With respect to the effect of orienting direction, the current findings showed that—although the task comprised the perception of two bars—orienting towards the reference bar enhanced performance, whereas orienting towards the test bar did not. Importantly, this implies that the mere alignment of sensory systems through orienting is not sufficient to result in an improvement in (spatial) perception (cf. Kennett et al. 2001). Rather, it seems that orienting enhances perception by facilitating additional processing, which—in the parallel-setting task—is performed exclusively on reference hand input. Two underlying mechanisms may be considered here. First, visual imagery has been suggested to play a role in improving allocentric representations of space based on haptic input (Zuidhoek et al. 2003). It may be that performing the parallel-setting task comprises imagery of the reference bar which is stimulated and/or facilitated by orienting towards it. Second, orienting may facilitate the allocation of attentional resources (Honoré et al. 1989; Driver and Grossenbacher 1996). Then, the improvement in performance with reference hand orienting may reflect the attentional focus being primarily on the reference hand during task performance. Possibly, these two mechanisms are interlinked: imagery of the reference hand may depend on attentional resources, and in turn, attending a (visuo-tactile) image of the limb itself may be critical, since visually attending a neutral object at the location of tactile stimulation has been found not to boost perception (Kennett et al. 2001; Taylor-Clarke et al. 2002).

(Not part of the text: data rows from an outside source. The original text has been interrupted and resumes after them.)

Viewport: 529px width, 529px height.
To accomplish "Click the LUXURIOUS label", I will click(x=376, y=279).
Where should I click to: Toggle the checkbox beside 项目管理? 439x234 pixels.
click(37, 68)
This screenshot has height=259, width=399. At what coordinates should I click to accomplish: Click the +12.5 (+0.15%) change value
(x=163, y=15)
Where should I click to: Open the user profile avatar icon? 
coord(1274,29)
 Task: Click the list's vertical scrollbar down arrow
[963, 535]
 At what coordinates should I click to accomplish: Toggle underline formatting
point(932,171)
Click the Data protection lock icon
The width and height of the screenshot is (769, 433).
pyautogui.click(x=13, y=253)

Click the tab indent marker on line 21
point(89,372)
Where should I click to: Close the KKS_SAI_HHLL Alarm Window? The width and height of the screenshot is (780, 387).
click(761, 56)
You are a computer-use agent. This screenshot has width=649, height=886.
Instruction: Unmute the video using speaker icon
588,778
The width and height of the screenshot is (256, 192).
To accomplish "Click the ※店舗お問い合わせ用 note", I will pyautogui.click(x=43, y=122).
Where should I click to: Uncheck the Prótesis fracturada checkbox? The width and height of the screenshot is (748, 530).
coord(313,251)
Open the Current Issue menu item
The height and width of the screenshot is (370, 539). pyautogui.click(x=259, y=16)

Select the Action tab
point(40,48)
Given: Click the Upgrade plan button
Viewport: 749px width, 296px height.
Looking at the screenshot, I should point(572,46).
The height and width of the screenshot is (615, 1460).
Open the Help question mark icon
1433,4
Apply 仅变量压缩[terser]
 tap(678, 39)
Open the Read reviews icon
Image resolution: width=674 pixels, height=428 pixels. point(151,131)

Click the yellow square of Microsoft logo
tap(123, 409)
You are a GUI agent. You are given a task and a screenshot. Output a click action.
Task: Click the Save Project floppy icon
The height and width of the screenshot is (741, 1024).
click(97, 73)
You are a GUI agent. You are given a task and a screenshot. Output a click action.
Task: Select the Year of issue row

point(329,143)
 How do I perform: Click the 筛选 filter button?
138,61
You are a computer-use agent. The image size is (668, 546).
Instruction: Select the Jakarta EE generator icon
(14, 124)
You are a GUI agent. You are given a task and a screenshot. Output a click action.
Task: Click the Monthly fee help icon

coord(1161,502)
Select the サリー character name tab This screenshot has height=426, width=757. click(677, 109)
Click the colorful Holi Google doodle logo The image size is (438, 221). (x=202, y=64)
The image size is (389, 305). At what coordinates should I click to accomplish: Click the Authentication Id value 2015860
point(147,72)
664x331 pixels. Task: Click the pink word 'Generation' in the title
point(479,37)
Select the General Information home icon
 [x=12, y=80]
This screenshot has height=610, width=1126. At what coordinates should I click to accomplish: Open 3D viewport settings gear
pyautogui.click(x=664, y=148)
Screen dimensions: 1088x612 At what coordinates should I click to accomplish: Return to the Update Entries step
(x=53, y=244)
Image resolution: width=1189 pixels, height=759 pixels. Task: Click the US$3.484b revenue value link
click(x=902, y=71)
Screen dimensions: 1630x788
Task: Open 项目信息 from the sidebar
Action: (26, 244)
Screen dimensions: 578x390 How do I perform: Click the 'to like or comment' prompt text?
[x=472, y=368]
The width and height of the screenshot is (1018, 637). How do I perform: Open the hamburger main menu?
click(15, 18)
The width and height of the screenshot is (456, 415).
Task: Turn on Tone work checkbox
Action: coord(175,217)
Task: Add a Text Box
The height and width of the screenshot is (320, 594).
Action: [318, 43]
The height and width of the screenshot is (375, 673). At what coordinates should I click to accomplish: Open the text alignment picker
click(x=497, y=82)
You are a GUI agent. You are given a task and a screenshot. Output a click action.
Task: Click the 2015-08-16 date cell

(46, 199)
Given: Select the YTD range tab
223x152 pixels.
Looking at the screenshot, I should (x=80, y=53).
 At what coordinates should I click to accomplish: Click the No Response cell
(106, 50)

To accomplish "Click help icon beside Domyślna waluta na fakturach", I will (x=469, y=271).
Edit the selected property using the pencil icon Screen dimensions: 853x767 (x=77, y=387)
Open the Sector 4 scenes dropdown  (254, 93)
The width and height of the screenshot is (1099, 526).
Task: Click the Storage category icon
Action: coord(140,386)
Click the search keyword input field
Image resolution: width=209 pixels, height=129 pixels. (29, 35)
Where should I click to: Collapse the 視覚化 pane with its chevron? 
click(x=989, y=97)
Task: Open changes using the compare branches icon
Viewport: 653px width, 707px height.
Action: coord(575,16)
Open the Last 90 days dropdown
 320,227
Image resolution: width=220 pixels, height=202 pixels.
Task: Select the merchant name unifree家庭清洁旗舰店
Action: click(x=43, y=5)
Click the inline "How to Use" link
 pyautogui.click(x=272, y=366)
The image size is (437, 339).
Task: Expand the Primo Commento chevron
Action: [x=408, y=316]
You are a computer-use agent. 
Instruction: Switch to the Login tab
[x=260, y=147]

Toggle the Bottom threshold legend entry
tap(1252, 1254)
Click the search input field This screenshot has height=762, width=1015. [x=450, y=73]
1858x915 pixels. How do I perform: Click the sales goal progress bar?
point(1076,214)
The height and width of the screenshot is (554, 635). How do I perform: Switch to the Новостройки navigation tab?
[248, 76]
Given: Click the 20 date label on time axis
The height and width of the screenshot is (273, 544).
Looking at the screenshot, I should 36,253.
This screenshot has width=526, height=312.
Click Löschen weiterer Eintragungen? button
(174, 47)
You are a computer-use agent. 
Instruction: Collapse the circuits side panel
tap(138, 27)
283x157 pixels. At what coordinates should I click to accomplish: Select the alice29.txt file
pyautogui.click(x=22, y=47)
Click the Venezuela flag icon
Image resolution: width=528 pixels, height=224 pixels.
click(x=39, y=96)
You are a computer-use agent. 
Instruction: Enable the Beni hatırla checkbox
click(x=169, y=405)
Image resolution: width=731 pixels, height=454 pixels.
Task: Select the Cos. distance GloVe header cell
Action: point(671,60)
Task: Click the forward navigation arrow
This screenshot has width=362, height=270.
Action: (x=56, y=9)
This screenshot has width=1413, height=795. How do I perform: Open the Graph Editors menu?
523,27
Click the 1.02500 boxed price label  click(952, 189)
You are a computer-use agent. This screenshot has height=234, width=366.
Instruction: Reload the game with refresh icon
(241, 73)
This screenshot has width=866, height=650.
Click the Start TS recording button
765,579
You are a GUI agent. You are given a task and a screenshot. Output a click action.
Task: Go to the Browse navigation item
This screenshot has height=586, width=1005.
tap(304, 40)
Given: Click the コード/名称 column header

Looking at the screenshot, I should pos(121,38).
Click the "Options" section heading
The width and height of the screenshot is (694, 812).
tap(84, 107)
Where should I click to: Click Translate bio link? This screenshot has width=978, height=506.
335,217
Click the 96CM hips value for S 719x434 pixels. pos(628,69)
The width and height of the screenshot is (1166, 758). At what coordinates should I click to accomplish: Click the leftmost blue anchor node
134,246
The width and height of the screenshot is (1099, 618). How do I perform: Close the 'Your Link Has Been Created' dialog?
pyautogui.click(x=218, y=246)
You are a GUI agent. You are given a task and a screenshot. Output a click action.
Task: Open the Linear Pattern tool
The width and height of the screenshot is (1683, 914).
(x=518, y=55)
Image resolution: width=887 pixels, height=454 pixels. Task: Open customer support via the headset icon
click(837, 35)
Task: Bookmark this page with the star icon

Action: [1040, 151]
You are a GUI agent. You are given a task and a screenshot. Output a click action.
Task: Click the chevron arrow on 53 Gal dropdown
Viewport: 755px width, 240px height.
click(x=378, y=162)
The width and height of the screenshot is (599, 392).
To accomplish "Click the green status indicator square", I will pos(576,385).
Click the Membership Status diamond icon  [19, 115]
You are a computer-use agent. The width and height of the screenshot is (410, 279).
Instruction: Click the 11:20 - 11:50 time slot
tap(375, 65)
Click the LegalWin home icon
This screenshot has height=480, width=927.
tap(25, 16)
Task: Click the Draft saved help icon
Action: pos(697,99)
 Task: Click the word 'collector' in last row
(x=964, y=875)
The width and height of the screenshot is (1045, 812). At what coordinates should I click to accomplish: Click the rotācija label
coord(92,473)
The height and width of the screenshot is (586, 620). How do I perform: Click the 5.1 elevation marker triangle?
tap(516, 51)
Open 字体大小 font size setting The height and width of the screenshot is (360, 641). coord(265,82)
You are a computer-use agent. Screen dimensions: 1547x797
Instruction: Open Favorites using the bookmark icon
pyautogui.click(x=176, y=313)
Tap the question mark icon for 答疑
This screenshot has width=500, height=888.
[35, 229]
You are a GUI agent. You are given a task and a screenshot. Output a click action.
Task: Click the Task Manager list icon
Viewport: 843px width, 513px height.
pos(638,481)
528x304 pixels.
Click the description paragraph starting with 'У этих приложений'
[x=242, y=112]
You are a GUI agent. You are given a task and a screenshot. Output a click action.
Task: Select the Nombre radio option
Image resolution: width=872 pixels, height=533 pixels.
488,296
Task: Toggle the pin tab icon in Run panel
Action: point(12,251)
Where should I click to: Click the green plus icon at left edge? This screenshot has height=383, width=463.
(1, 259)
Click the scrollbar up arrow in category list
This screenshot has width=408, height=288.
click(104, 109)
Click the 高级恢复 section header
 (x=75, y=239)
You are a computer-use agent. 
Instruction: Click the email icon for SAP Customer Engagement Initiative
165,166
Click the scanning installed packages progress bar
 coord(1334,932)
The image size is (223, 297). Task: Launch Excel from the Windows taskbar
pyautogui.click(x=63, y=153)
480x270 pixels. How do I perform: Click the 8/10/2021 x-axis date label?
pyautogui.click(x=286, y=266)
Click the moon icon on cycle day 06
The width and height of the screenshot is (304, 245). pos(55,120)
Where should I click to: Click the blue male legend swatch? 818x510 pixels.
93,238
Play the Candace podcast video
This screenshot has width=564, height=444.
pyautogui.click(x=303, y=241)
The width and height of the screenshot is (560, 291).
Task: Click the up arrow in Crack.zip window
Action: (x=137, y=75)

It is unknown how the facilitating effect of orienting on haptic perception is mediated at a neural level. However, Taylor-Clarke and colleagues (2002) have argued that the effects of vision on tactile perception are reflected by a modulation of cell activity in the primary and secondary somatosensory cortex (SI and SII), brought about by back projections from multimodal cortical areas. Importantly, they showed that S1 processing (N80 component) is only enhanced by vision when tactile stimulation is task-relevant, suggesting top-down attentional selection. It might be that the contribution of visual imagery operates in a similar manner, i.e., via back projections from those multimodal areas concerned with visuo-tactile imagery of our moving limbs in space like the intraparietal sulcus (Obayashi et al. 2000; Lloyd et al. 2003) to S1 and S2, with those to S1 depending on task-dependent selection processes.